Similarly, nine (9) out of the ten (10) generating units analyzed have deadband settings outside the predefined value. Analyzing the droop and deadband settings, neither of the two (2) generating units with active droop control had a correct deadband setting—one had a deadband setting of 100 mHz and the other a setting of 200 mHz. This means no frequency control action will be taken until frequency excursions exceed at least 20 times the predefined deadband value.

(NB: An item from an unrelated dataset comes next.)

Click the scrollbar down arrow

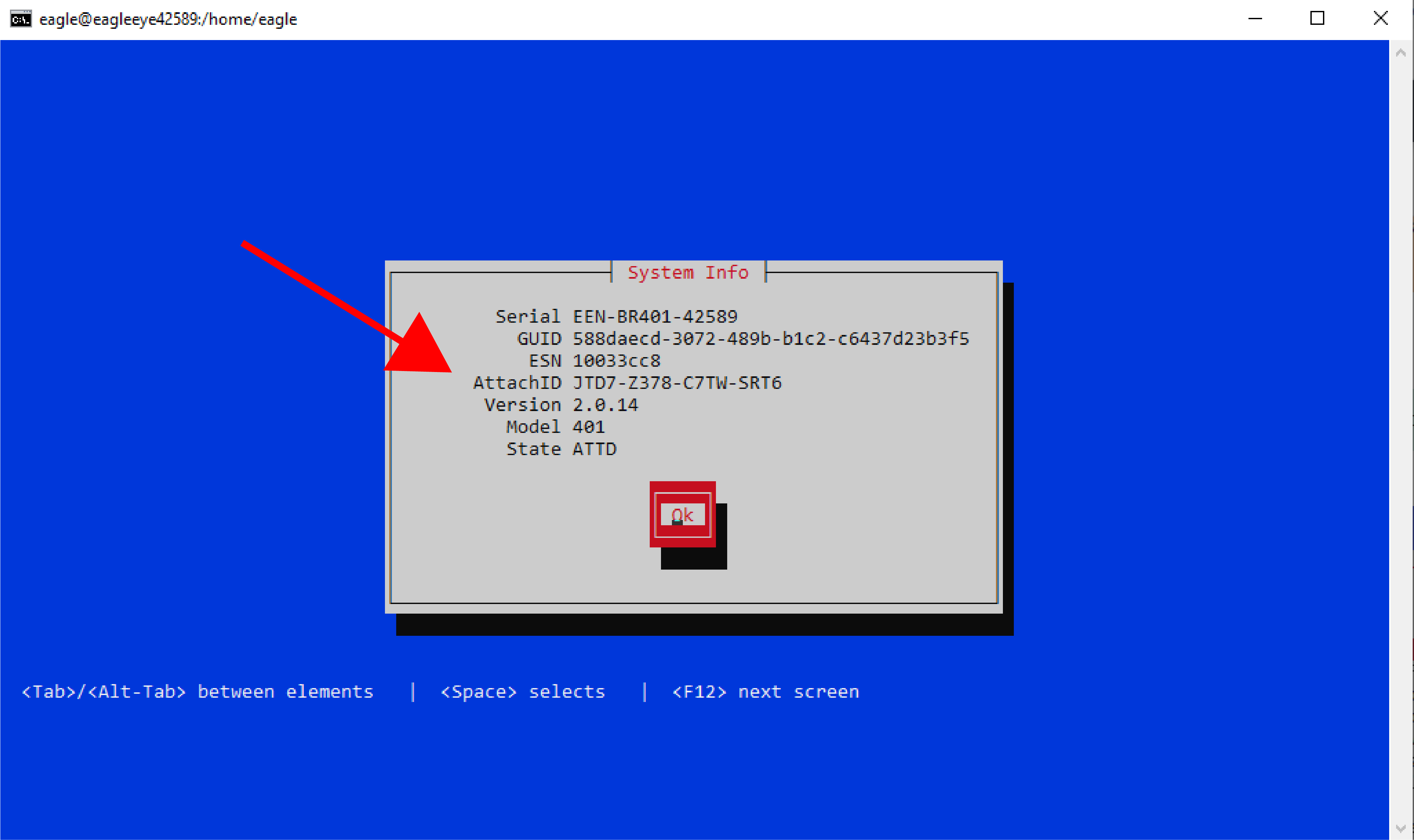[1400, 828]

Considering that the frequency in the WAPP grid should be maintained within ±200 mHz, the governors of generating units should be responsive to events that cause deviations within this range. In addition to decreasing the response from primary reserves, the wider deadband also increases the effective response time of these units. As noted earlier, this contributes to a control system which operates slower than the dynamics of the system being controlled. As a result, the delay in response, coupled with insufficient primary frequency reserves, further increases frequency deviations, fails to arrest frequency decline, and likely triggers UFLS as a primary means of prevent system collapse.

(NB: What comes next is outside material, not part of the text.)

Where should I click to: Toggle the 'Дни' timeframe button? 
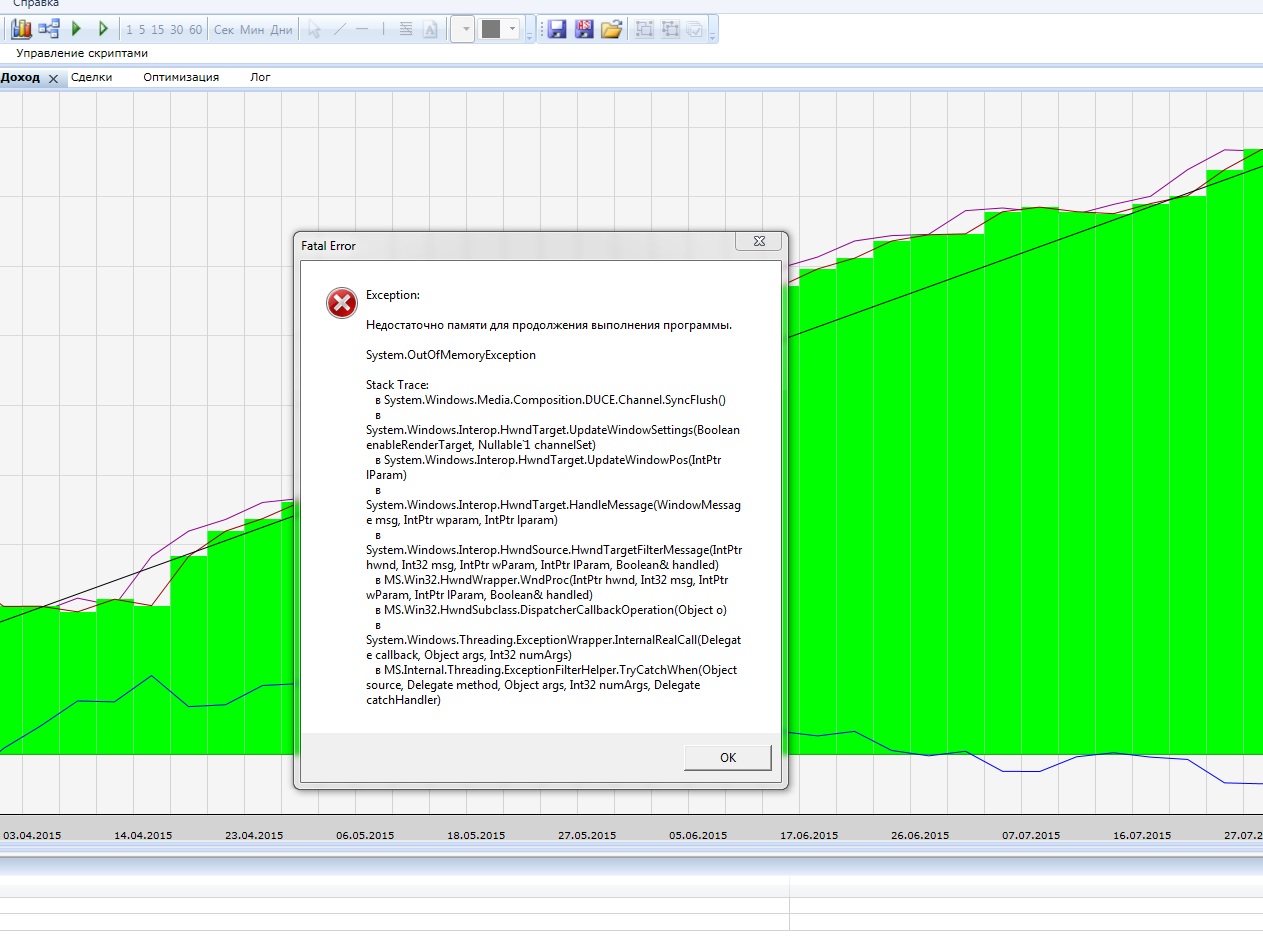click(x=282, y=30)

In summary, the assessment of governor control mode reveals that the primary frequency response contribution from a selected subset of generation units is almost non-existent, supporting observations made by TSOs in the questionnaire phase of this study.

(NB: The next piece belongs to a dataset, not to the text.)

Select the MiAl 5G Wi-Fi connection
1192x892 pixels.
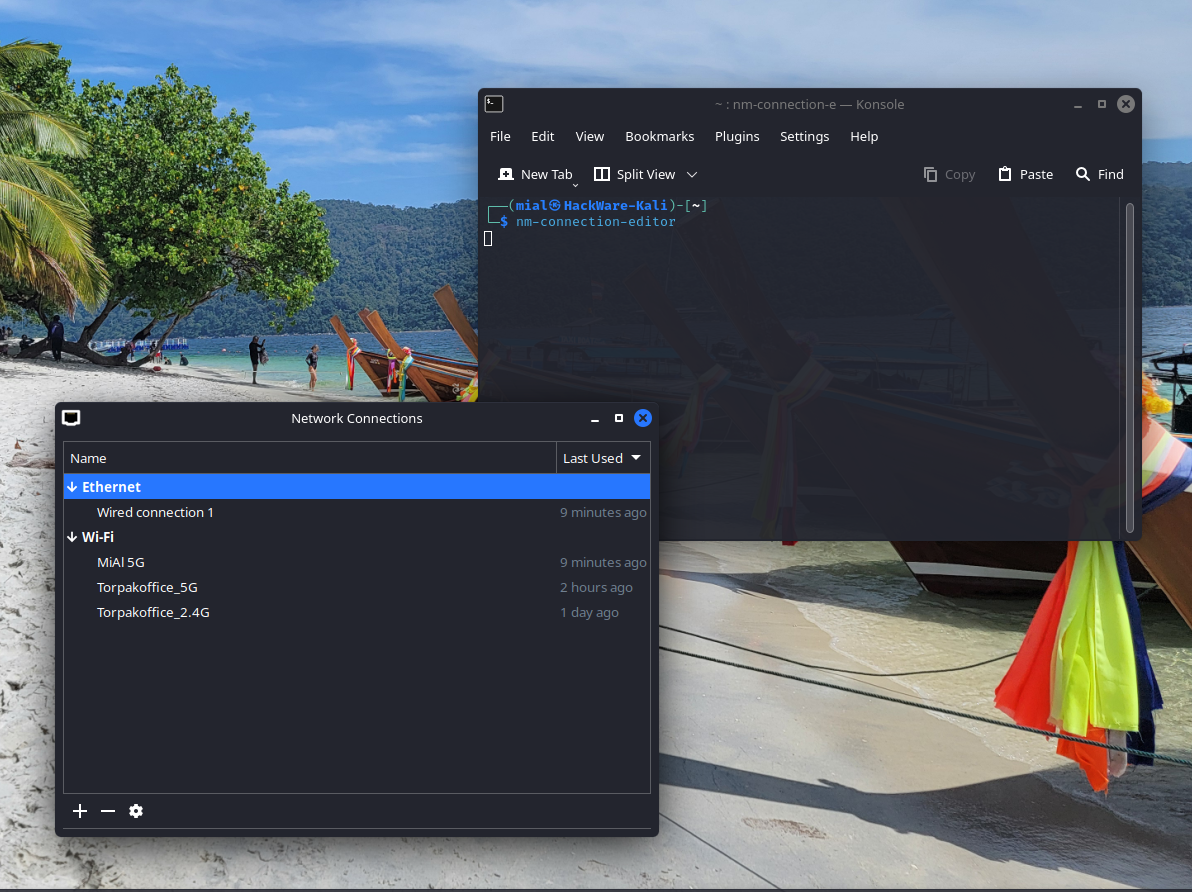(121, 562)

3.3. Frequency Response Analysis of Selected Events

A final analysis of field data applied frequency response metrics to recorded data using Grid Digital’s Phasoranalytics™ software version 2.2. Phasoranalytics imports historical phasor data from the WAMS to perform frequency response analysis. Based on frequency plots, selected frequency metrics were used to analyze frequency response. The first author carried out three case studies developed from one generation loss event in each of WAPPITS’ synchronous areas.

3.3.1. Case 1/Figure 1: Frequency Response for 300 MW Generation Trip in Synchronous Area 1

A generation loss of 300 MW in Synchronous Area 1 caused frequency to drop from 50.2 Hz to an initial nadir frequency of 49.3 Hz and then to a second nadir of 49.03 Hz, the UFLS threshold. The initial frequency was higher than the grid standard due to over-generation and the slow reaction of generator controls to regulate frequency. Subsequently, TSO actions (i.e., manual load shedding) to recover frequency worked briefly, followed by an additional frequency drop to 48.63 Hz. Frequency then recovered to 49.10 Hz through further manual load shedding. The total load shed was unknown, as reported by TSOs. This event supports questionnaire responses indicating inadequate frequency control reserves and also likely illustrates that using a combination of automatic and manual UFLS to restore frequency compounded frequency deviations.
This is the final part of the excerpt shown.